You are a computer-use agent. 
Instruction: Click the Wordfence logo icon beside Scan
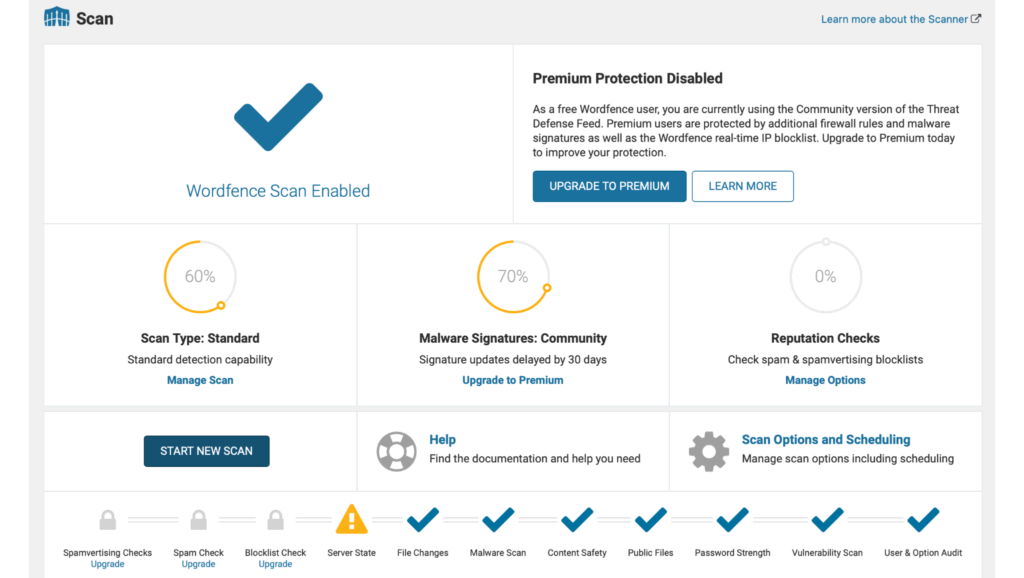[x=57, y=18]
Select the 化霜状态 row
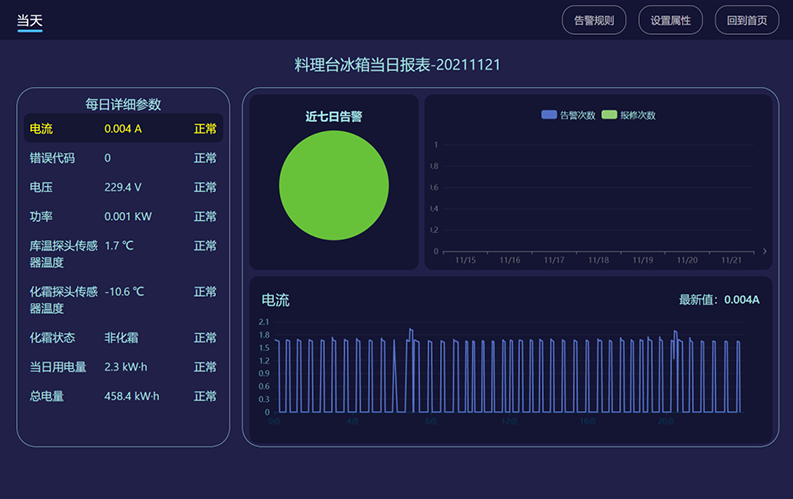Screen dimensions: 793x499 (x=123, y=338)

## WHAT YOU HAVE TO DO
Nothing but an exact copy of the data, without pictures, should be returned.

## ANSWER TO THIS TASK
You are a computer-use agent. 
Instruction: Click the Wordfence logo icon beside Scan
[x=57, y=18]
Select the 化霜状态 row
Screen dimensions: 793x499 (x=123, y=338)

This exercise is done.